▶ [About this exercise]: Establish how many lines in the entries hold the string "height". The number by itself is the whole answer.
Start of Block
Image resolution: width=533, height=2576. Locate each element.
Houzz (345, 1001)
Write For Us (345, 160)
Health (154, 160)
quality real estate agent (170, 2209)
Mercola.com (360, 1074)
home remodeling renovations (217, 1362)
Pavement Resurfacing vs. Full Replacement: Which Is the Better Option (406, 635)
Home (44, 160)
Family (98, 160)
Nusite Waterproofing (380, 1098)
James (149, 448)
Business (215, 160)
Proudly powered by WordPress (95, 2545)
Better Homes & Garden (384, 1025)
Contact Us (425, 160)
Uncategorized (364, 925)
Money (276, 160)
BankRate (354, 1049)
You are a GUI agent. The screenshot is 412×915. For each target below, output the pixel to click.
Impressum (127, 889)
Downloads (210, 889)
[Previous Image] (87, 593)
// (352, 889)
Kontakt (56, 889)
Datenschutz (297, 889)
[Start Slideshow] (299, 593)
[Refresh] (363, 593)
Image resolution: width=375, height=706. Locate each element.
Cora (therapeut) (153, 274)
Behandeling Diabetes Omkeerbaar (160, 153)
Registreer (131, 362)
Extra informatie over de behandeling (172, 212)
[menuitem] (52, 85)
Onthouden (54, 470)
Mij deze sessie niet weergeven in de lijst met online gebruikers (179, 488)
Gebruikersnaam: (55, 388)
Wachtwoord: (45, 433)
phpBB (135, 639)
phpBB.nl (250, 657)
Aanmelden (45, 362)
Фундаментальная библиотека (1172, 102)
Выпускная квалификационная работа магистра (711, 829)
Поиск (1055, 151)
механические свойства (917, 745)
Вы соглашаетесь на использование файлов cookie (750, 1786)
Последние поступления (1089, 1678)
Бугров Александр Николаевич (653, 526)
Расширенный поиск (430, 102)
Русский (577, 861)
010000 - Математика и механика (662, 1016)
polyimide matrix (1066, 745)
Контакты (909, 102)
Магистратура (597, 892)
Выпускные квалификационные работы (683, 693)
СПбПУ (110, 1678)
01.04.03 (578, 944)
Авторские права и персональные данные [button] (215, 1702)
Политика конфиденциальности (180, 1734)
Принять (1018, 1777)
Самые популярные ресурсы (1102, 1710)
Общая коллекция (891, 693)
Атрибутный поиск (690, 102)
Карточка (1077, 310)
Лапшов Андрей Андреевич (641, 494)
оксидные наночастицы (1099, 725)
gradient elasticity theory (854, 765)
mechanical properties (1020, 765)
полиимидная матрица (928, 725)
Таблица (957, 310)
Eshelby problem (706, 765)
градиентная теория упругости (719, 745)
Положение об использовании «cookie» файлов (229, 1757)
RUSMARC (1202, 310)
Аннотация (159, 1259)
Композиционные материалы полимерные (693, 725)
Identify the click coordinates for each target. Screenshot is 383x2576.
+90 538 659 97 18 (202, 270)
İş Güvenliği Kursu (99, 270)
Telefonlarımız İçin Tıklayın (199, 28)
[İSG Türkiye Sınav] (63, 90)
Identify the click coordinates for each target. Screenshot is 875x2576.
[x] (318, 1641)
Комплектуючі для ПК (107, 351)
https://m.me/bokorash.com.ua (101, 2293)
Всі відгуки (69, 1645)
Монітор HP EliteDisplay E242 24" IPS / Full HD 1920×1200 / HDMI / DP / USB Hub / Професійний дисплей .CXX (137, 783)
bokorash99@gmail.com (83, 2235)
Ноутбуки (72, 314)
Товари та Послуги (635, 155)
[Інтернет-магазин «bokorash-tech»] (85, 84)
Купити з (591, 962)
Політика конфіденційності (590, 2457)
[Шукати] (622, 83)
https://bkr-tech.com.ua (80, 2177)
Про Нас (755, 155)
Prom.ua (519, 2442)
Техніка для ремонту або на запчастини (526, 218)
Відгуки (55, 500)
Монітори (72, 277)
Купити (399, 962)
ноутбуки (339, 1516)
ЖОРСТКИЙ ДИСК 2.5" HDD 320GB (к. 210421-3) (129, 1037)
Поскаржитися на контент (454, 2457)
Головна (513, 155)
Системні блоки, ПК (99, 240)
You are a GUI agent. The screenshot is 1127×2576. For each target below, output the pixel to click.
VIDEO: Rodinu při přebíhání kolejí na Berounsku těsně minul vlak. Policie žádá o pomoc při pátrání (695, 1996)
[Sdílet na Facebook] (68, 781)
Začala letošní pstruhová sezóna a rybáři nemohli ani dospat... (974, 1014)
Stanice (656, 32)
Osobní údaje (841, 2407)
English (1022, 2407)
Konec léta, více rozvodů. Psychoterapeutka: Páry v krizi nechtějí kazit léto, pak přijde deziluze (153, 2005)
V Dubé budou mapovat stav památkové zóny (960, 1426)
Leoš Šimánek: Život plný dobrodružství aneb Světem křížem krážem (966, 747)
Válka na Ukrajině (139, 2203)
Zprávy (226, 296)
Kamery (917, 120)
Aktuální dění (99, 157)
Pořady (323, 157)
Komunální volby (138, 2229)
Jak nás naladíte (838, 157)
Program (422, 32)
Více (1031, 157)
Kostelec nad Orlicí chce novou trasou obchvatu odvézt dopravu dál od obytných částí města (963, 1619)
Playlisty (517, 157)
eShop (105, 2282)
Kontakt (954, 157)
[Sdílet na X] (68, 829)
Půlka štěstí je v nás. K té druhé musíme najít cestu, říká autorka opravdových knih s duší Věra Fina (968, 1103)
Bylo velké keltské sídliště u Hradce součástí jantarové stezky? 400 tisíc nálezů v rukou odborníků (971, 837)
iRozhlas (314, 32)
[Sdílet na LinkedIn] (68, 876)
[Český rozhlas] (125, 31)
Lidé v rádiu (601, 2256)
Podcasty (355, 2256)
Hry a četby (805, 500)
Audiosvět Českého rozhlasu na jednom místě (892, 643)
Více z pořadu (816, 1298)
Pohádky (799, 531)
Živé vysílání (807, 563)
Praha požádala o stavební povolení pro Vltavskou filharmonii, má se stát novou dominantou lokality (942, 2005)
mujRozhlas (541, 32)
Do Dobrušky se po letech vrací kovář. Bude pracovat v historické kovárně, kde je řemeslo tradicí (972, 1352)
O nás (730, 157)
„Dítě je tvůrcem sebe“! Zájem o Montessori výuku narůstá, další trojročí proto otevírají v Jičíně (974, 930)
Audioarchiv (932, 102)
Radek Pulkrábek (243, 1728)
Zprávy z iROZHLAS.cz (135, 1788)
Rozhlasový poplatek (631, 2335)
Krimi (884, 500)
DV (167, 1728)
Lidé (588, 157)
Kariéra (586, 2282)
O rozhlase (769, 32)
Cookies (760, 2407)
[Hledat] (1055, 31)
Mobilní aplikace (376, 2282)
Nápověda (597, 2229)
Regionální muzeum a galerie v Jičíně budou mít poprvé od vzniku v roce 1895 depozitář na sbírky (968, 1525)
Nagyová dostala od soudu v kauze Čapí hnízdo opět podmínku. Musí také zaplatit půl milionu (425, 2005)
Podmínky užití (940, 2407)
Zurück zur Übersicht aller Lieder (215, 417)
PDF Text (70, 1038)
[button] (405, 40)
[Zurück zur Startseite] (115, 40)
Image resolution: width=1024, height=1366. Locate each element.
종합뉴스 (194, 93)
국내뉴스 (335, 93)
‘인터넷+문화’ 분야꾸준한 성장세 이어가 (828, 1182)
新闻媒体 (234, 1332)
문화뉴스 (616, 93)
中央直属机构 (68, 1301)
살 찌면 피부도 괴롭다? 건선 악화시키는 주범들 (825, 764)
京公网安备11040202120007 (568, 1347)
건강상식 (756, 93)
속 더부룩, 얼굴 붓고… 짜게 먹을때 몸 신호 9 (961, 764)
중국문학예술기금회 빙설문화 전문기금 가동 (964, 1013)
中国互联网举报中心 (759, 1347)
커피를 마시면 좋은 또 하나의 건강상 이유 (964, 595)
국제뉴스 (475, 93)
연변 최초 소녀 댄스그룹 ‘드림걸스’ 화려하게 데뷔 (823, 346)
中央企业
End of Block
▶ [Task response]: 3